YOUR INSTRUCTIONS
Within the entries below, find every line that has the string "will", then copy it.

-------- RECORDS FOR THIS TASK --------

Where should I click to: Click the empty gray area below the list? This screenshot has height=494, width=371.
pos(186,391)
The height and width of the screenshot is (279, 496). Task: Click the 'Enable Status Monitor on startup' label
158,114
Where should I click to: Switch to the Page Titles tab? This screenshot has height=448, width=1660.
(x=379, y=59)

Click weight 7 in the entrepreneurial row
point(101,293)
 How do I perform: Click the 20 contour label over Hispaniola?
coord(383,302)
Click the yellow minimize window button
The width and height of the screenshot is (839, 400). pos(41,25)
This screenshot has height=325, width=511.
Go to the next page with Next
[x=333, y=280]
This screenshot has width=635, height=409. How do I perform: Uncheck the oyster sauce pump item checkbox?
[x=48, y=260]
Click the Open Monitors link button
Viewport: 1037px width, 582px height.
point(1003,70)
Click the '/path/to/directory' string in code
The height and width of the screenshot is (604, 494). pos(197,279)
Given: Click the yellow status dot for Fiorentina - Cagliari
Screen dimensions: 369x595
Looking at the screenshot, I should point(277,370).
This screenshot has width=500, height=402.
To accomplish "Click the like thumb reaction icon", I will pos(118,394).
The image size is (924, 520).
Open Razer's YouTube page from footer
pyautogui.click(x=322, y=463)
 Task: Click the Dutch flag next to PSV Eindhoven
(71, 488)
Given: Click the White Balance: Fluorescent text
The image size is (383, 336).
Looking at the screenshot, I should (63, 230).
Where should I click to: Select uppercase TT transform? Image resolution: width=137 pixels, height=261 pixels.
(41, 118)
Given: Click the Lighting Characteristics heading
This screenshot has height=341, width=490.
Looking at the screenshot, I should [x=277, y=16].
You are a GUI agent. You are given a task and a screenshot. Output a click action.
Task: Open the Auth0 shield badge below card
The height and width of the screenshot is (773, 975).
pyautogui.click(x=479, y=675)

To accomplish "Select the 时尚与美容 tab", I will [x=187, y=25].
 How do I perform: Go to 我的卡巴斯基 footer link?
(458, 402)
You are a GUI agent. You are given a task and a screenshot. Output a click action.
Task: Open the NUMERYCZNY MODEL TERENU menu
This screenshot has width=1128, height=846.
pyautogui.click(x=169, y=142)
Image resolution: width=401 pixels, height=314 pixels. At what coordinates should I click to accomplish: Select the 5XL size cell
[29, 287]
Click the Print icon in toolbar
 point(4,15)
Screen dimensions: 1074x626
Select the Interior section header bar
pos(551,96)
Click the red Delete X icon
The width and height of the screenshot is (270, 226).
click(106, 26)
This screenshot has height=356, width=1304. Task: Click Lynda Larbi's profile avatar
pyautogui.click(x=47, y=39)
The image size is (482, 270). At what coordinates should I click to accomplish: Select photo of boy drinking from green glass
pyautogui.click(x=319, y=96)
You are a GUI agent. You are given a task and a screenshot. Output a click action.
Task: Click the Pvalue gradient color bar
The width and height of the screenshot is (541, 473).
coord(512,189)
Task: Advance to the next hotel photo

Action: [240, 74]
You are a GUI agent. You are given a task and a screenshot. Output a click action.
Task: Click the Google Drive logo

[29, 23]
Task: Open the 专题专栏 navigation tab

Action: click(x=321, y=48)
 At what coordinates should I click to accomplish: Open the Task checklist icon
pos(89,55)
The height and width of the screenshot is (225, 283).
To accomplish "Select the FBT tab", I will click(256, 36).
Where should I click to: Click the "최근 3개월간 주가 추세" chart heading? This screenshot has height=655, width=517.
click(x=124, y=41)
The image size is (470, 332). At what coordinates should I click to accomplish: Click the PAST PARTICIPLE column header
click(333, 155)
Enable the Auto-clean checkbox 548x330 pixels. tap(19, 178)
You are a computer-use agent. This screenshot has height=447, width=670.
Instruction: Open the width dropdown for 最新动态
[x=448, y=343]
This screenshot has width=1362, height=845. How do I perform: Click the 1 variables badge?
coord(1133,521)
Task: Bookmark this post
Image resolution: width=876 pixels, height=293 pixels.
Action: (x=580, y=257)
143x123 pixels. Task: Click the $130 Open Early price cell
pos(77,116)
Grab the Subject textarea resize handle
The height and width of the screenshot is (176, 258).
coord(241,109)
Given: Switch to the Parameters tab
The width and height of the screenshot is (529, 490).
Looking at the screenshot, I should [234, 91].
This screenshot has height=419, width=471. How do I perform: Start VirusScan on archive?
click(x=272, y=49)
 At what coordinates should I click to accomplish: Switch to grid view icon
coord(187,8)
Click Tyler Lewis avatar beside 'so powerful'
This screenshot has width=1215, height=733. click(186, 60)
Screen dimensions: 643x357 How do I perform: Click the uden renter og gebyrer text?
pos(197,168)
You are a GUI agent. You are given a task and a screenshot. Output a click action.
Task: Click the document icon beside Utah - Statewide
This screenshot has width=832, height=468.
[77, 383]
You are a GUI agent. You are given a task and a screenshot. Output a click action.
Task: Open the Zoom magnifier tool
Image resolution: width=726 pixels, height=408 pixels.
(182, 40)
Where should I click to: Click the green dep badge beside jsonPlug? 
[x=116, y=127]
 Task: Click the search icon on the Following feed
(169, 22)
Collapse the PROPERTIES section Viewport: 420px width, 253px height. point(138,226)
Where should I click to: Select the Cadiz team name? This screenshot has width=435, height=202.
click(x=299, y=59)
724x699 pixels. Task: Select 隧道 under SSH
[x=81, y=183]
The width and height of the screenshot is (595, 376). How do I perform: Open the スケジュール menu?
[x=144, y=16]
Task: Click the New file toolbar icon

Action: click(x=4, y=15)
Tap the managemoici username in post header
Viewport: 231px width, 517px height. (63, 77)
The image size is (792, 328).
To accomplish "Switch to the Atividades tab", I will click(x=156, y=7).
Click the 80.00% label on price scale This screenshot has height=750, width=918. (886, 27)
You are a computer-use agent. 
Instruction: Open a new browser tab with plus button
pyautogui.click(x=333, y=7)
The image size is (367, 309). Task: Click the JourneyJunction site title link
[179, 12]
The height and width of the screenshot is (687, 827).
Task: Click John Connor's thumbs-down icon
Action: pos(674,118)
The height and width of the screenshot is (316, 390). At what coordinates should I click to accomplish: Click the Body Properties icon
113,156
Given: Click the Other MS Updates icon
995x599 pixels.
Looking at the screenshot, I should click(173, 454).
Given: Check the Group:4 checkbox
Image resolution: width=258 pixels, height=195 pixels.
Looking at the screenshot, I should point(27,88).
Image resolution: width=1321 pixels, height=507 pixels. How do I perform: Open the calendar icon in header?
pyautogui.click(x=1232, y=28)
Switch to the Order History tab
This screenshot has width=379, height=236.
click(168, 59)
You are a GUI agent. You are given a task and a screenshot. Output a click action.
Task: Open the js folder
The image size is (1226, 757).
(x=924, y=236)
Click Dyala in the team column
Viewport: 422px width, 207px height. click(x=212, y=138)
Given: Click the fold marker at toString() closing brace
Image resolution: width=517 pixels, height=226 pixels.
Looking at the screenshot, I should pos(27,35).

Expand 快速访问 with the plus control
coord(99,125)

--------

EXERCISE SOLUTION
To accomplish "Click the like thumb reaction icon", I will pos(118,394).
To accomplish "Select the 时尚与美容 tab", I will [x=187, y=25].
To accomplish "Select the FBT tab", I will click(256, 36).
To accomplish "Switch to the Atividades tab", I will click(x=156, y=7).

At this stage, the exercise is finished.